Intercomms talks to Daniel Kurgan CEO of Belgacom ICS about New Challenges and the Impact of Outsourcing on Telcos in a Fast Changing Environment

Born September 1965, Daniel Kurgan graduated from Solvay Business School of The University of Brussels in 1987 and from 1988 -1991 held various international sales and business development positions in 3 SME's. From 1992 - 1996 he became Contracts Manager at SABCA, Belgium's biggest aerospace company, where he negotiated and managed major industrial sales, subcontracting and purchase contracts with customers like Boeing, Airbus, Aerospatiale (EADS) and several Asian governments Daniel Joined BELGACOM's Carrier Division in January 1997, coinciding with the start of carrier commercial operations, as International Account Manager and became Head of International Relations and Sales in 1999. From 2000 Daniel was Sales Director for domestic and international wholesale and in 2002 became VP International Wholesale.
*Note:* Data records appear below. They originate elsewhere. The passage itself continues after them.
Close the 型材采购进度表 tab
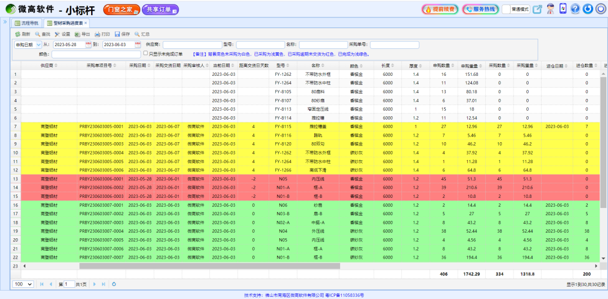pos(86,23)
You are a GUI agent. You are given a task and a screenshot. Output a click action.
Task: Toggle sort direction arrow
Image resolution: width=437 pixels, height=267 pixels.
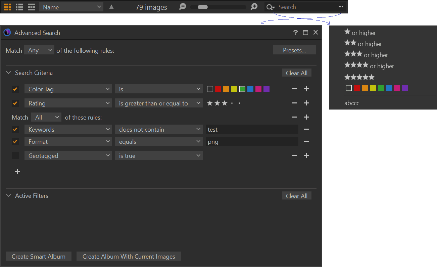coord(111,7)
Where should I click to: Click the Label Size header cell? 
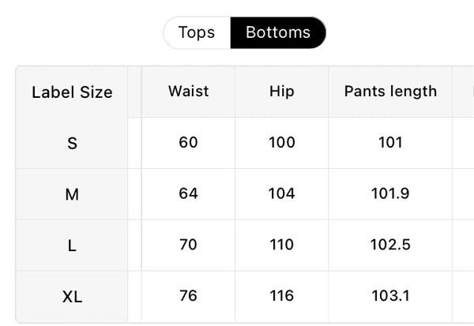(72, 92)
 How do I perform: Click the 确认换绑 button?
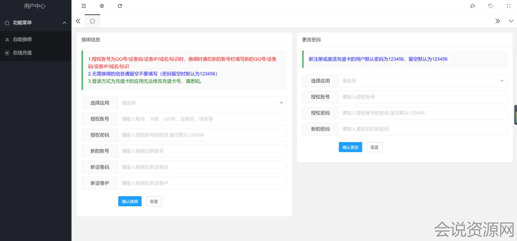(130, 201)
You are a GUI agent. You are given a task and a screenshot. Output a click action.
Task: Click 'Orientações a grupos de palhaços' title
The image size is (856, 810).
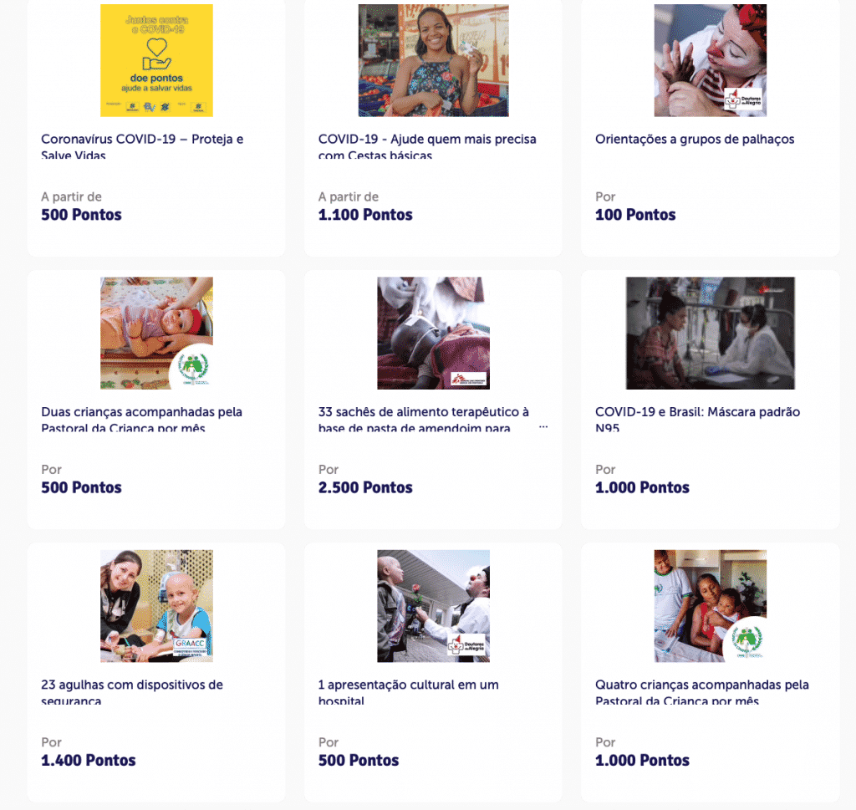pyautogui.click(x=695, y=140)
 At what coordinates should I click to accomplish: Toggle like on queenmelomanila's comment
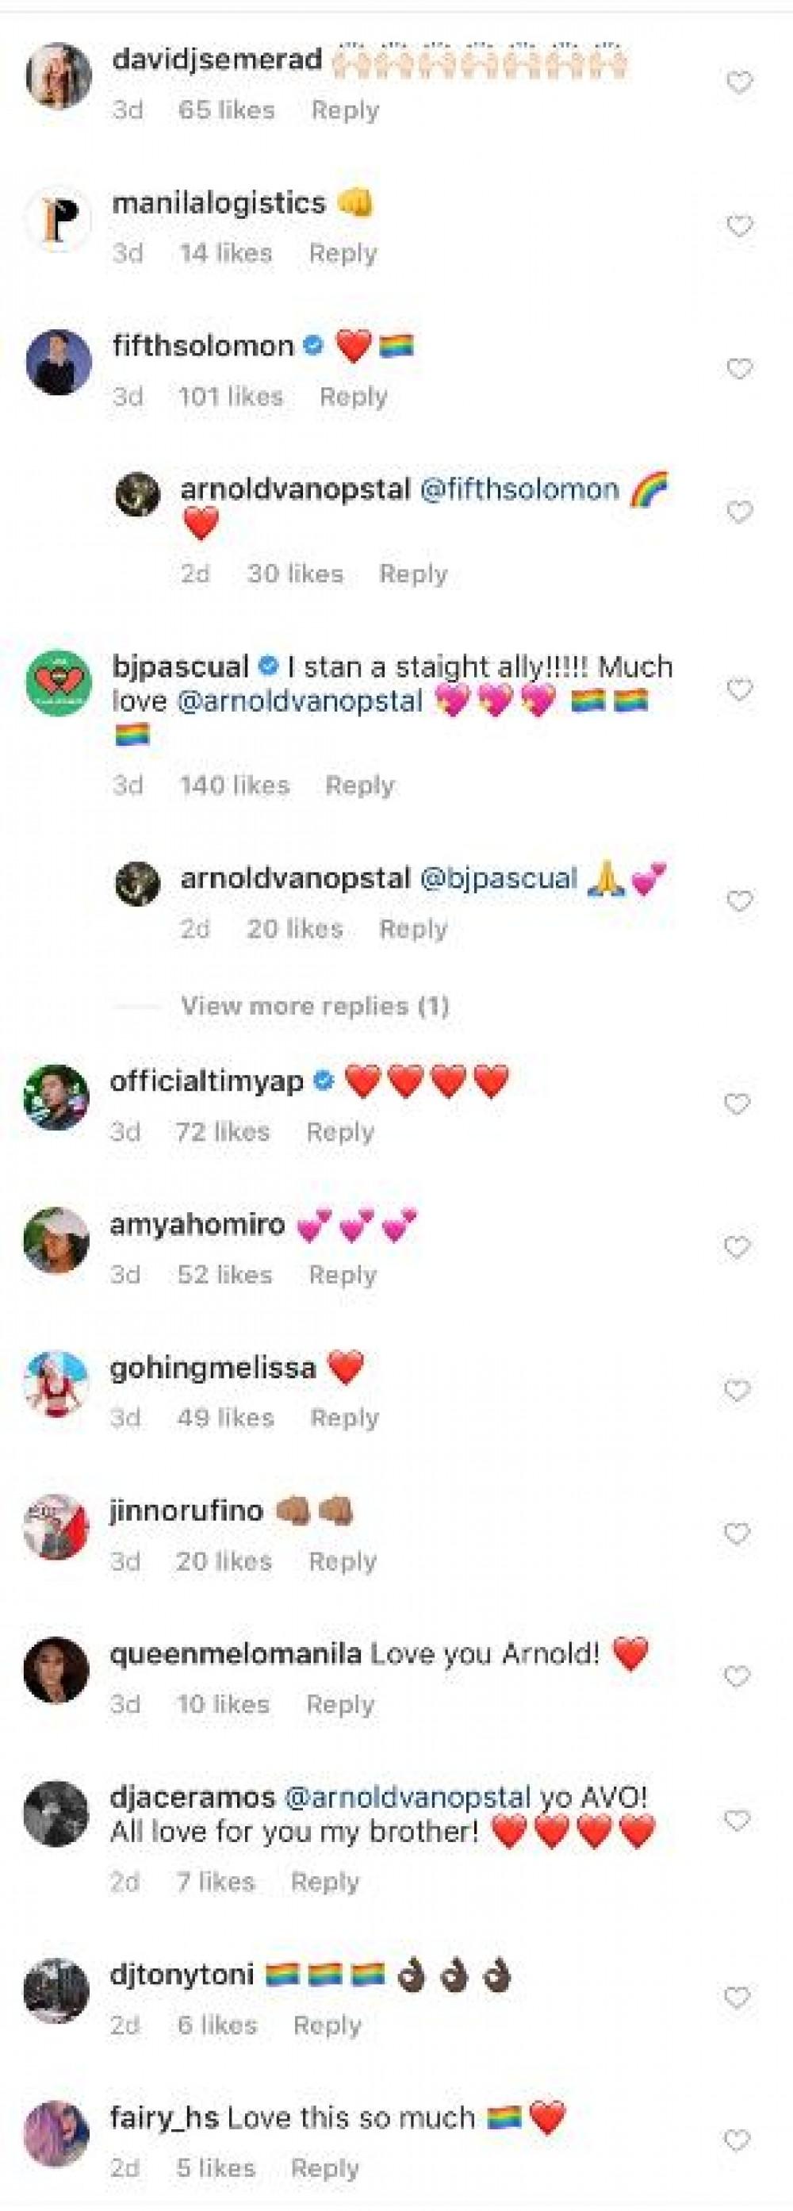pyautogui.click(x=737, y=1675)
In 2005 he was appointed VP Commercial of Belgacom International Carrier Services SA/NV, a spin off of Belgacom's international carrier business responsible and led the integration of all commercial operations with the similar activities of Swisscom, which merged on 1 July 2005. In 2006 he was promoted to COO of Belgacom International Carrier Services the eighth largest carrier worldwide with annual revenues of 1billion. Later that year he became CEO of Belgacom International Carrier Services.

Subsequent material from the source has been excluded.